FTC Siapkan Penegakan Hukum Ketat terhadap AI Berbahaya
Komisi Perdagangan Federal (FTC) AS bersiap memperluas keterlibatannya dalam mengendalikan penggunaan AI untuk tindakan jahat. Fokus utama mencakup penyebaran deepfake seksual tanpa persetujuan dan penipuan suara menggunakan AI. Langkah ini didukung oleh undang-undang terbaru yang memberikan kewenangan lebih luas kepada FTC.
Take It Down Act: Landasan Hukum Baru
Pada tahun lalu, Kongres AS mengesahkan Take It Down Act, sebuah undang-undang yang memungkinkan penuntutan pidana bagi individu yang menyebarkan atau mendistribusikan gambar intim tanpa persetujuan, termasuk konten palsu yang dihasilkan AI. Ketua FTC, Andrew Ferguson, menyebut undang-undang ini sebagai salah satu pencapaian legislatif terbesar pemerintahan Presiden Donald Trump saat ini.
Ferguson menyatakan FTC sedang mempersiapkan penegakan hukum yang tegas terhadap pelanggaran ini. Pada awal bulan ini, Departemen Kehakiman AS mencatat kemenangan hukum pertama di bawah undang-undang tersebut. James Strahler (37 tahun), warga Columbus, Ohio, mengaku bersalah karena menggunakan deepfake pornografi AI untuk melecehkan setidaknya enam wanita.

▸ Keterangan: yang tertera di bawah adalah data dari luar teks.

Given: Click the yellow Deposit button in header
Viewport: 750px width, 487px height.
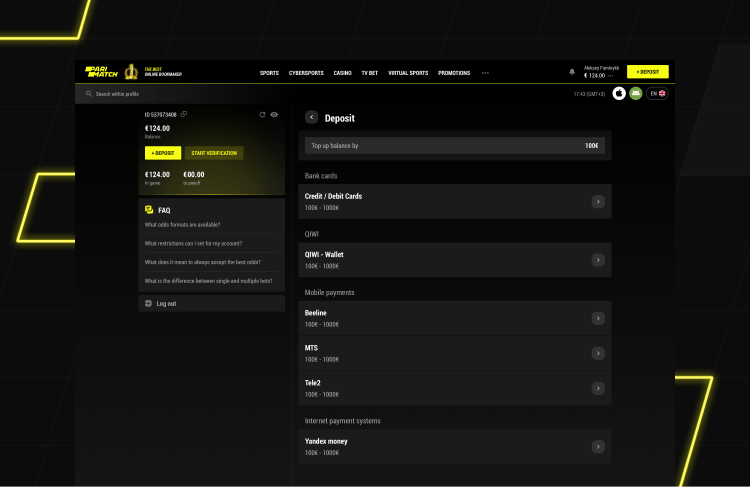Looking at the screenshot, I should [647, 72].
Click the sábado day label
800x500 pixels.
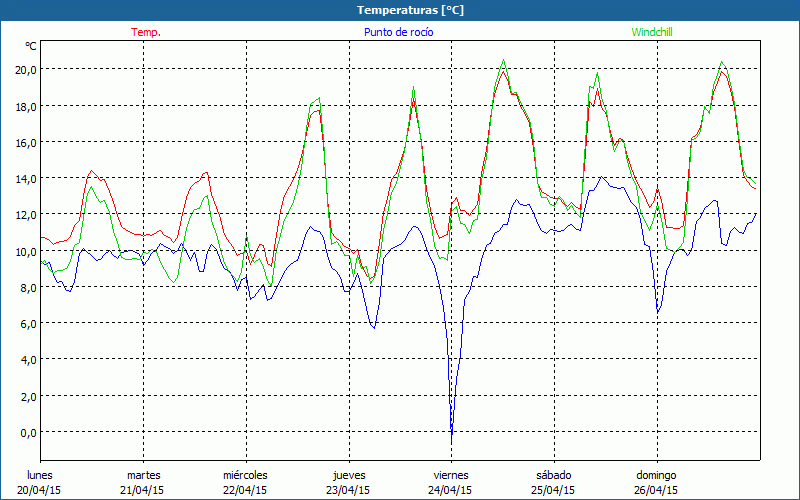coord(553,475)
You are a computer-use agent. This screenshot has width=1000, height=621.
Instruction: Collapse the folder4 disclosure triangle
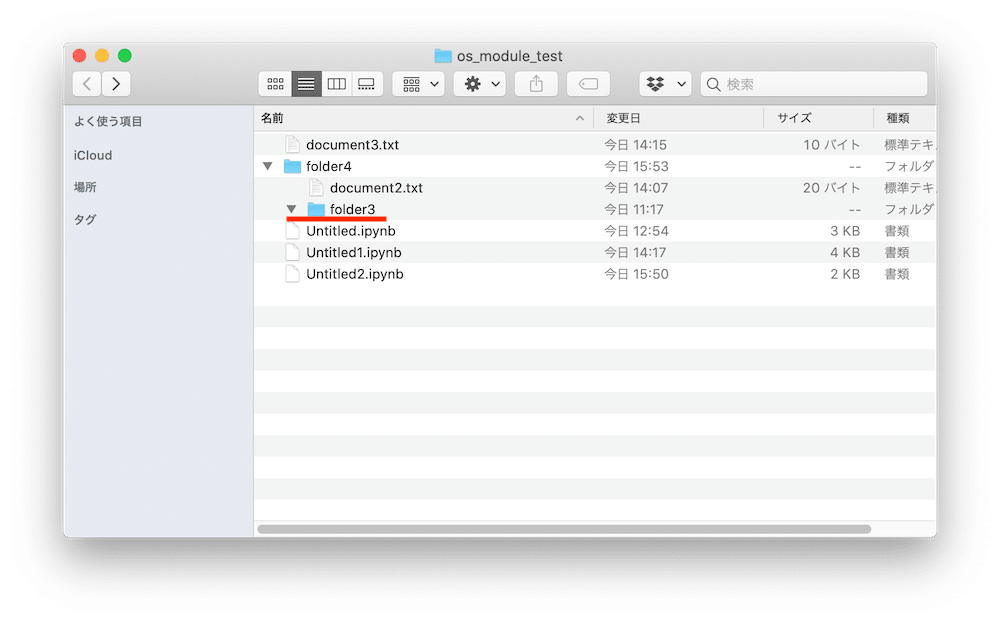pyautogui.click(x=267, y=166)
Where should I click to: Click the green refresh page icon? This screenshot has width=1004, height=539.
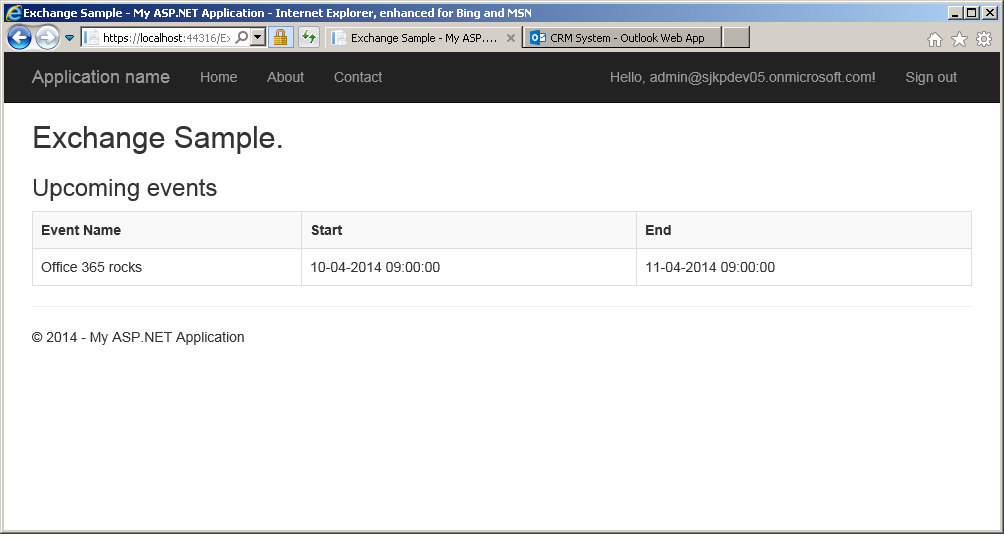[309, 38]
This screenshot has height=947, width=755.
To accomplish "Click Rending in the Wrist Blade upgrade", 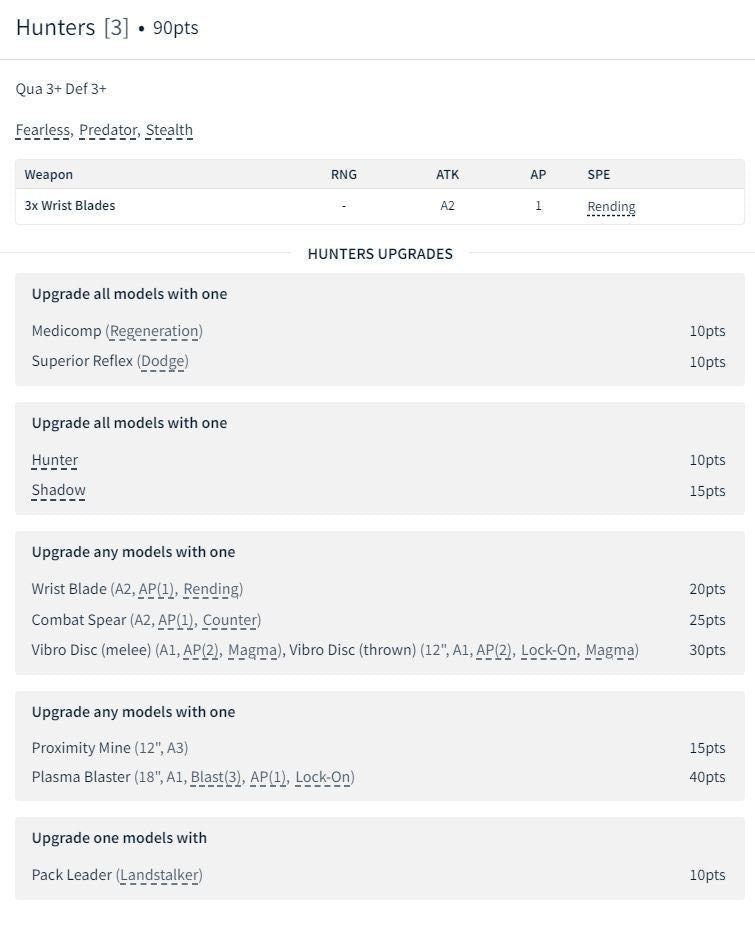I will click(211, 589).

Kewajiban Platform dalam 48 Jam
Sejak Mei mendatang, individu dapat mengajukan pemberitahuan penghapusan kepada situs web yang menerbitkan atau menyimpan deepfake seksual. Platform memiliki waktu 48 jam untuk menghapus konten tersebut atau menghadapi investigasi dan penegakan hukum oleh FTC.
"Kami berharap tidak pernah harus menegakkan aturan ini, namun FTC menjadikan penegakan Take It Down Act sebagai prioritas utama. Kami sedang mempersiapkan segala sesuatu yang dibutuhkan untuk menerapkan ketentuan penghapusan ini."
Potensi Konflik dengan Perusahaan Teknologi
Penerapan undang-undang ini berpotensi menimbulkan ketegangan dengan perusahaan teknologi, terutama yang platformnya digunakan untuk membuat atau menyebarkan deepfake. Salah satu contohnya adalah xAI dengan Grok, yang masih digunakan untuk membuat dan menyimpan gambar deepfake seksual tanpa persetujuan, meski sebelumnya pernah tersandung skandal serupa.
Menanggapi pertanyaan mengenai penerapan undang-undang terhadap Grok, Meador menjelaskan bahwa FTC baru dapat bertindak setelah menerima keluhan resmi mulai Mei mendatang. "Ketentuan ini akan diberlakukan, dan jika mereka tidak menghapus konten setelah menerima keluhan, kami akan menindaklanjuti," katanya.
xAI belum memberikan tanggapan resmi mengenai persiapan mereka untuk mematuhi Take It Down Act.
Perlindungan Anak sebagai Prioritas
Strahler juga mengaku menggunakan foto anak-anak di lingkungannya untuk membuat pornografi deepfake. Rencana strategis FTC yang dirilis bulan ini menekankan perlindungan anak secara online sebagai perhatian utama. FTC berkomitmen untuk mengeksplorasi cara-cara baru guna melindungi anak-anak dan mendukung keluarga, termasuk melalui kewenangan baru yang diberikan Take It Down Act.
Dampak terhadap Industri dan Masyarakat
- Bagi perusahaan teknologi: Kewajiban menghapus konten dalam 48 jam menuntut sistem moderasi yang lebih cepat dan efisien.
- Bagi korban: Mekanisme pengaduan yang lebih terstruktur memberikan perlindungan hukum yang lebih kuat.
- Bagi regulator: FTC harus menyeimbangkan penegakan hukum dengan inovasi teknologi yang terus berkembang.